By Angela Hayes, Ph.D.
Most of us have a tendency to pay too much attention to our weaknesses. Focusing on your areas of strength can make a big difference in your job search, your view of yourself, and your life as a whole. Research strongly suggests that focusing on building strengths moves people toward their goals much more quickly than trying to shore up weaknesses. Exploring your strengths and thinking through how you can use them more frequently, in additional contexts, can help you capitalize even further on your unique strengths.
Positive psychologists Christopher Peterson and Martin Seligman have developed a classification system of strengths called the Values in Action (VIA) Strengths Survey. This questionnaire measures strengths in a consistent, reliable and valid manner. It is available for free at http://www.authentichappiness.org. Individual strengths are ranked from the top 5 through the least developed. Many people have never had their strengths assessed and find that just looking at their results helps them understand themselves in new ways.

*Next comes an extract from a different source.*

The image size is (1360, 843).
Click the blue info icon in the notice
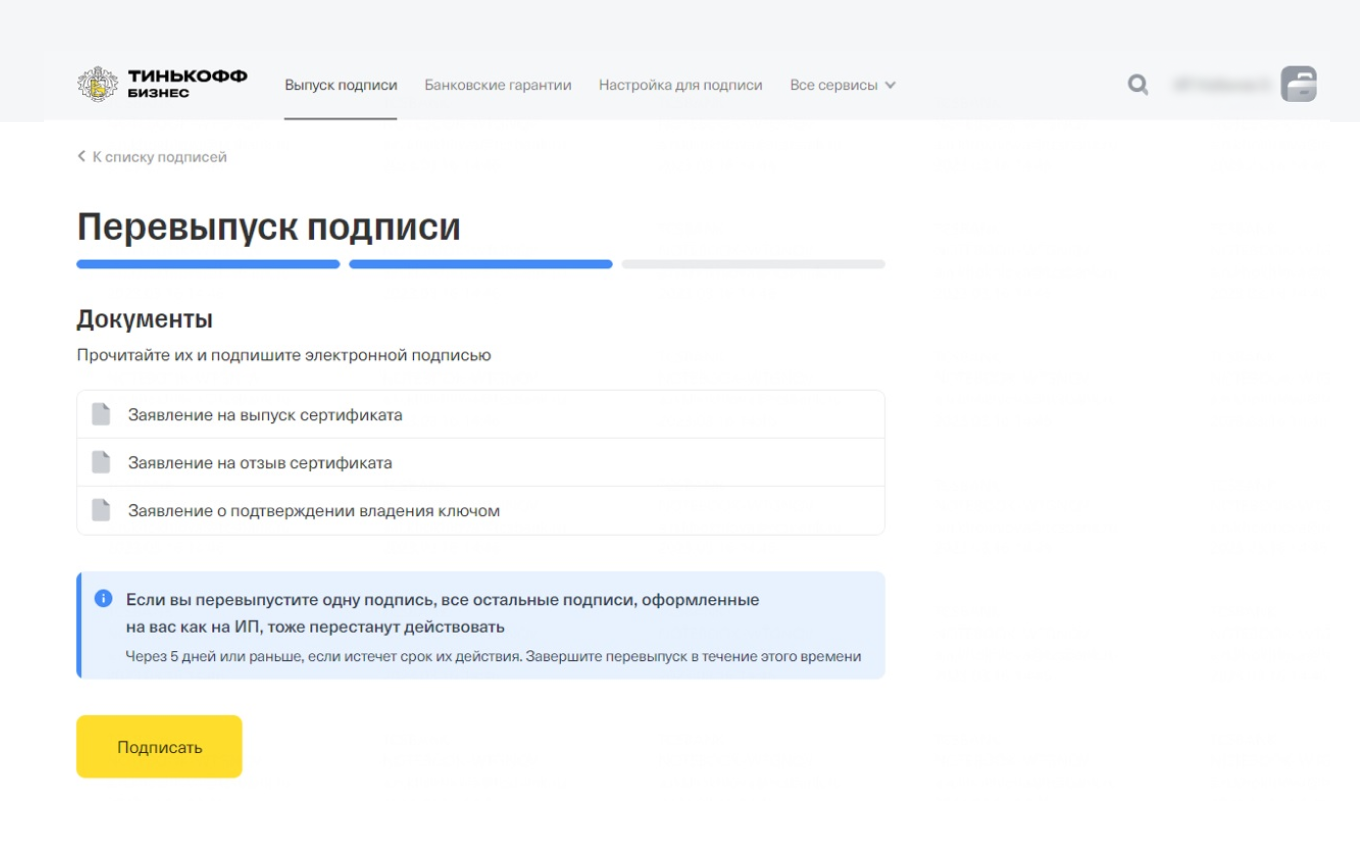click(x=103, y=598)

Knowing these strengths can also help you decide among various job opportunities because research strongly suggests that if you are using at least 3 or your top 5 strengths (and ideally all 5) in your job, you will be happier, more motivated and more likely to gain a promotion.
Here is an excellent article that further explains each of the VIA signature strengths and details how they can be utilized/developed: http://www.viacharacter.org/resources/ways-to-use-via-character-strengths/
Angela Hayes serves as the Associate Director of Alumni and Online Career Engagement. Prior to coming to CSU, she worked as the Assistant Director of Alumni and Graduate Student Career Services at Kansas State University. She has a B.S. in Psychology, an M.S. in Industrial/Organizational Psychology and a Ph.D. in Professional Coaching and Human Development. She’s a nationally Board Certified Coach and a nationally Certified Health and Wellness Coach.
She has a passion for helping others to see their lives as full of possibilities and un-tapped potential. She views changes/transitions (both planned and unplanned) as opportunities for individuals to discover and plan out what they really want from their careers and lives.